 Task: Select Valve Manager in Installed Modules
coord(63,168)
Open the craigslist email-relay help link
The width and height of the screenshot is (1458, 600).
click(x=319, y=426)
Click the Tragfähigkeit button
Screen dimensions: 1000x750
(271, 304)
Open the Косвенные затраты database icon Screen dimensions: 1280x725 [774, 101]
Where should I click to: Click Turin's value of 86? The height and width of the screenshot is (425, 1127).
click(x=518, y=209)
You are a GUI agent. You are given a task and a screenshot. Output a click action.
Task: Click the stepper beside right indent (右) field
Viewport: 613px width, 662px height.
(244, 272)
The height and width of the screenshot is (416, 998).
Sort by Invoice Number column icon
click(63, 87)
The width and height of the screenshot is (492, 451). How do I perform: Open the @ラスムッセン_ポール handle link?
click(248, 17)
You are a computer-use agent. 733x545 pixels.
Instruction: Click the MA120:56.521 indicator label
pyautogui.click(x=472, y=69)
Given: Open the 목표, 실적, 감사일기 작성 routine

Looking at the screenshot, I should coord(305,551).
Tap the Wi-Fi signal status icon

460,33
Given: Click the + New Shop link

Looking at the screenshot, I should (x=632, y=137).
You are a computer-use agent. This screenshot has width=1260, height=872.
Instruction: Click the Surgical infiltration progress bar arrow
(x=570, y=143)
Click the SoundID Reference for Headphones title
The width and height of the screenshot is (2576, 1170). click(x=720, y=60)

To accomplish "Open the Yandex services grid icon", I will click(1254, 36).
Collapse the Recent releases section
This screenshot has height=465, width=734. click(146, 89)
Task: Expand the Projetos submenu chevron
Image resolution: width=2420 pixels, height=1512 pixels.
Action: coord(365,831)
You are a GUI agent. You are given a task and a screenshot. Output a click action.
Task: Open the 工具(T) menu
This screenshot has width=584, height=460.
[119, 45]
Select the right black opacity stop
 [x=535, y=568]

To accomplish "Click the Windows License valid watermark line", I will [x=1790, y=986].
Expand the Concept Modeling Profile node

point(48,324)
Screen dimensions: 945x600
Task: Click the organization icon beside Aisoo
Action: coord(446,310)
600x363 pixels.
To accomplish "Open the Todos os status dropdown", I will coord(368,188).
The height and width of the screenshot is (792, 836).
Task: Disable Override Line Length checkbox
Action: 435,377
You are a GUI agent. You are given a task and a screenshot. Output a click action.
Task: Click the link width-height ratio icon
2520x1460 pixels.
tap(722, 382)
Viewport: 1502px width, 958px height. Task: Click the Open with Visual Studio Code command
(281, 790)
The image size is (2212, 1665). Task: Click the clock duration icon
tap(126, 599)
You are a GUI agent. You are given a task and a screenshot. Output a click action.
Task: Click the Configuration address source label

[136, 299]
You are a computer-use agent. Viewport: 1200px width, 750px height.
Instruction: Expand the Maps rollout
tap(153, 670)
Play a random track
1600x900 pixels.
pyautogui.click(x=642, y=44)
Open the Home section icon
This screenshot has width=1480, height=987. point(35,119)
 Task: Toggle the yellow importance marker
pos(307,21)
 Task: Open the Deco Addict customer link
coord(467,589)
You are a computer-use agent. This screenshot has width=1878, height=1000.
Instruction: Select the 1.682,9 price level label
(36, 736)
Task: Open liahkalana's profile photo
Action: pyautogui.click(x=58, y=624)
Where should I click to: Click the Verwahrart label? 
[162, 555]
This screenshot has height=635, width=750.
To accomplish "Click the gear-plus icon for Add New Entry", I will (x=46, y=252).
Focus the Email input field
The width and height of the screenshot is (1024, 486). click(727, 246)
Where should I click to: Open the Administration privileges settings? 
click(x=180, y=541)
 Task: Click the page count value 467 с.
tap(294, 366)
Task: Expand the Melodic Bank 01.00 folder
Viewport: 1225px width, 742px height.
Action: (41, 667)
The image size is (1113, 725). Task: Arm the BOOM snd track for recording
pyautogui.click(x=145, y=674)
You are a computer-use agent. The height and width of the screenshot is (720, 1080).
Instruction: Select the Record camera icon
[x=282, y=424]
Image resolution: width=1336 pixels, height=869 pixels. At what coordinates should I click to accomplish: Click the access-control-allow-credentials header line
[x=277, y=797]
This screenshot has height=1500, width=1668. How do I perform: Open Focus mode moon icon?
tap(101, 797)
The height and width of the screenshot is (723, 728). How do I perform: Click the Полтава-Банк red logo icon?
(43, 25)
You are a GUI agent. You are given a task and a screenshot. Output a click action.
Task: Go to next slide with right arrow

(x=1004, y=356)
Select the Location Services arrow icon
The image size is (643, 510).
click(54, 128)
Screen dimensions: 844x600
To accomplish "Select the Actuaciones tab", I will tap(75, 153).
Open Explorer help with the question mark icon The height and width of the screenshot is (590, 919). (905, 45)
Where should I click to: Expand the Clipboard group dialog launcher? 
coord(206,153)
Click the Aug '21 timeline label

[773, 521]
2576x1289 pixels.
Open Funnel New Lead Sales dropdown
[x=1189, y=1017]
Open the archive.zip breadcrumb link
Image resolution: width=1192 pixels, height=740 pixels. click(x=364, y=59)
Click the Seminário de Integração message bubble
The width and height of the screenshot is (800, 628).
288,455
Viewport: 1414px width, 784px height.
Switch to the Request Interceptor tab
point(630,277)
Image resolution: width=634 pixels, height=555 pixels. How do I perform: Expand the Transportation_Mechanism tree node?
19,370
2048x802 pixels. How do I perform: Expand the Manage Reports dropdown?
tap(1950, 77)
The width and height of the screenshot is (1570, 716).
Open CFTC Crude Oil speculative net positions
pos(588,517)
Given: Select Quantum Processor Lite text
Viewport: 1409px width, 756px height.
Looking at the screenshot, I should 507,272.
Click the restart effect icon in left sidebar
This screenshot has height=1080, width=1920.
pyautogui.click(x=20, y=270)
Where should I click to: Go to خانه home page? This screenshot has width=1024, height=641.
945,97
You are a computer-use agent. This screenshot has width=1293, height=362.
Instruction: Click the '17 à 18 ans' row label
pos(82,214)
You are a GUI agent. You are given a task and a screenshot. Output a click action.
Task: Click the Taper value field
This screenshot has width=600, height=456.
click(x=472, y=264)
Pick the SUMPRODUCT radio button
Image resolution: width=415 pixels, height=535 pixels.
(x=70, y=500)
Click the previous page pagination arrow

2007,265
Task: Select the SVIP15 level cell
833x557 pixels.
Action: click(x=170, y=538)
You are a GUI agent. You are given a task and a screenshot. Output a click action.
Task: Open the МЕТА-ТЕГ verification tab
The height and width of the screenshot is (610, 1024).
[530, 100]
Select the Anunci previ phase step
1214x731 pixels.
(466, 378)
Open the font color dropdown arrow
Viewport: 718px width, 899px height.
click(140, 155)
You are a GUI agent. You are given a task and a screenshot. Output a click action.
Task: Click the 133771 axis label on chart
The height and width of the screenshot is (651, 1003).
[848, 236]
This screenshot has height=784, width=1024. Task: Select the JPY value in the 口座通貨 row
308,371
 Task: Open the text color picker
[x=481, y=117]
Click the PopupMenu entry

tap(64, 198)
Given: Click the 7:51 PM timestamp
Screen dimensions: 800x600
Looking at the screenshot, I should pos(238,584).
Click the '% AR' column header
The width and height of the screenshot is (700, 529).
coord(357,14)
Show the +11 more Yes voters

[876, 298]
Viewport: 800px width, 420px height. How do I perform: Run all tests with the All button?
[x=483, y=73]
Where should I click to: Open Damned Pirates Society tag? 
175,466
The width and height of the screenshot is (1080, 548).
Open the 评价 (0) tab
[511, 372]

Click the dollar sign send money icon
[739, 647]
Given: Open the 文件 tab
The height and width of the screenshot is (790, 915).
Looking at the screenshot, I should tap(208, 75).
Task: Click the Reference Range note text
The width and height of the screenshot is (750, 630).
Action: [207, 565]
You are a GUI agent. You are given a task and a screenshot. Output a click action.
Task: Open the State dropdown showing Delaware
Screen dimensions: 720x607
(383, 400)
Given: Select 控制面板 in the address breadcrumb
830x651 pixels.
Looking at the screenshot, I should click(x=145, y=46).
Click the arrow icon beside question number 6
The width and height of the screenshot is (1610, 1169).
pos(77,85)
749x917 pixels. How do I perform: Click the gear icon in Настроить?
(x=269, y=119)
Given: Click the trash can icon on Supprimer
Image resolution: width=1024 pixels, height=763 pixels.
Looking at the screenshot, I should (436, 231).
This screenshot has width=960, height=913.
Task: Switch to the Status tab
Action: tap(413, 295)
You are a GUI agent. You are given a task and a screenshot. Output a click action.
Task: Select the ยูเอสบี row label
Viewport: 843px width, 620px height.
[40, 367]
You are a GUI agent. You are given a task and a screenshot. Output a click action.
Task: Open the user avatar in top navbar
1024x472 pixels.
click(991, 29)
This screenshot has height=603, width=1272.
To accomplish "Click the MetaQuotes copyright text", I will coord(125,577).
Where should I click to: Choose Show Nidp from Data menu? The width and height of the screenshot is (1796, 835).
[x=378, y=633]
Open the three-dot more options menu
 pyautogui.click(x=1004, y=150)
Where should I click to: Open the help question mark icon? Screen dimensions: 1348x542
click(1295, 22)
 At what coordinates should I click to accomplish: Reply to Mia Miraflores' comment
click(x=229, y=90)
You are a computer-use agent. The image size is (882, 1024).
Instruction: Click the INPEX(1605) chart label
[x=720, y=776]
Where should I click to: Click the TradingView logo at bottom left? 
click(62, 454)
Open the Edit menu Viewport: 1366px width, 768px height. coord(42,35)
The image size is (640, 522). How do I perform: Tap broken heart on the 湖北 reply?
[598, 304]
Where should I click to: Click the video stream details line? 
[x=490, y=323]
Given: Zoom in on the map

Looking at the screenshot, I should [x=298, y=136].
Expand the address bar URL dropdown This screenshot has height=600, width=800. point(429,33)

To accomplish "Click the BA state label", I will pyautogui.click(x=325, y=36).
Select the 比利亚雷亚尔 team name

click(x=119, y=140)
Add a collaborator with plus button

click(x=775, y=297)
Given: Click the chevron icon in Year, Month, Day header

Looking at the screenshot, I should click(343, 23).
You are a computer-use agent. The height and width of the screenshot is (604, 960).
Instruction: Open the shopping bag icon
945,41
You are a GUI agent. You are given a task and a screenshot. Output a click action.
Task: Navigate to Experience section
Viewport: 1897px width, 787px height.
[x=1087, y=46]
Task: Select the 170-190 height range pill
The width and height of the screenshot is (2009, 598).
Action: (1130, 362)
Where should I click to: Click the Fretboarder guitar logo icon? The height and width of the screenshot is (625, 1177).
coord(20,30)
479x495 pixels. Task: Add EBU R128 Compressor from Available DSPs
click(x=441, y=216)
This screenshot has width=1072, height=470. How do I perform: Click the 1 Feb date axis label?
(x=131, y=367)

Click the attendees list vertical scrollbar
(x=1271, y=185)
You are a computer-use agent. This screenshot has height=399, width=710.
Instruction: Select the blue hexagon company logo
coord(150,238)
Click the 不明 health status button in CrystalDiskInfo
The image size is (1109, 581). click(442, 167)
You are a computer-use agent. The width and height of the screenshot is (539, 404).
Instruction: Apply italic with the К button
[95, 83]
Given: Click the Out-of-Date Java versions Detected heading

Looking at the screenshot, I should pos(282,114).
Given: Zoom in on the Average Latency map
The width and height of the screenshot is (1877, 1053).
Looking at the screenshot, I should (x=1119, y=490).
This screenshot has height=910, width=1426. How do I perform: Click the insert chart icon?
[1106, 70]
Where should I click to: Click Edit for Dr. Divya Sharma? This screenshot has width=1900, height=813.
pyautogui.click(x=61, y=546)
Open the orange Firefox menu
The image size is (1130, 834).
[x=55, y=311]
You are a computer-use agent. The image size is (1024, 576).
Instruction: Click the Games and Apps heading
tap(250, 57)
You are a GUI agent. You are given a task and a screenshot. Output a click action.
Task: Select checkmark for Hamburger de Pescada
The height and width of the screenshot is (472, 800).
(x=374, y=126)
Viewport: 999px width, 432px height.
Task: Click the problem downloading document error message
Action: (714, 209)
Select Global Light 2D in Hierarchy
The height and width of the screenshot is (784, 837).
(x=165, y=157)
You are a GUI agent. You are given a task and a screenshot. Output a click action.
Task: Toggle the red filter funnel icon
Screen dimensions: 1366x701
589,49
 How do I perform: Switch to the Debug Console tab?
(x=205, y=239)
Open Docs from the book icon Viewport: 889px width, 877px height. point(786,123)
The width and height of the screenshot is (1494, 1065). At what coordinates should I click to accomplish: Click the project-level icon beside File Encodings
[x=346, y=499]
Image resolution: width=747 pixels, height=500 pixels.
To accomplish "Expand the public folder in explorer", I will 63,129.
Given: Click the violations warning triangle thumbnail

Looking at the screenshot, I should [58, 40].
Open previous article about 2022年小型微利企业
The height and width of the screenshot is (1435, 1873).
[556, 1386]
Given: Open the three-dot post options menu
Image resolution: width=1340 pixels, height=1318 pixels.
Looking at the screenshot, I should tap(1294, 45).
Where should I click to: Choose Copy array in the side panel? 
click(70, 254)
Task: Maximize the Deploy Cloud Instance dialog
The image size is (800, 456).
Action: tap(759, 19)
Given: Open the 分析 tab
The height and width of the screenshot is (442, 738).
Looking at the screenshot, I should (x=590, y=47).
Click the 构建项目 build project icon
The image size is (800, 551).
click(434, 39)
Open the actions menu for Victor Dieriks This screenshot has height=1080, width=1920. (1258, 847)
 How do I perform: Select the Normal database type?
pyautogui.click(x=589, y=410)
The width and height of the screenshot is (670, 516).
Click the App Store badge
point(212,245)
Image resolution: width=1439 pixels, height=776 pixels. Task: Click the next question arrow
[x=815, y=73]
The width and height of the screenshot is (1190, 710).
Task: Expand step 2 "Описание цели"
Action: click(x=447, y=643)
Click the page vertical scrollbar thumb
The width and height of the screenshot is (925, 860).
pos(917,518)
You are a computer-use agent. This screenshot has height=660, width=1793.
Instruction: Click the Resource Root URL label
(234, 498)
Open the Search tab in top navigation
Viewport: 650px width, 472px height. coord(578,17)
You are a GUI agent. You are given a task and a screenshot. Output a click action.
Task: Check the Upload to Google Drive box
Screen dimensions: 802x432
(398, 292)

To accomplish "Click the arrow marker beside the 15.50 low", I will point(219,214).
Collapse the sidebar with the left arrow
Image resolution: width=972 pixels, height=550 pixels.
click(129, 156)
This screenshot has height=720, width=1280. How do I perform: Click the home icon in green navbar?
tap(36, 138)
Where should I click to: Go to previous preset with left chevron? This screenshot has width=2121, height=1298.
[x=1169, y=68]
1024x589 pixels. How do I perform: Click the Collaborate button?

┄┄┄┄┄┄┄┄┄┄┄┄┄┄┄┄┄┄┄┄

> [Prompt]
Look in the material above for the line with "Click the '% AR' column header" and the line with "The width and height of the screenshot is (1080, 548).", and transcribe exactly those lines and all lines between them, nothing more.

> [Finished exercise]
Click the '% AR' column header
The width and height of the screenshot is (700, 529).
coord(357,14)
Show the +11 more Yes voters

[876, 298]
Viewport: 800px width, 420px height. How do I perform: Run all tests with the All button?
[x=483, y=73]
Where should I click to: Open Damned Pirates Society tag? 
175,466
The width and height of the screenshot is (1080, 548).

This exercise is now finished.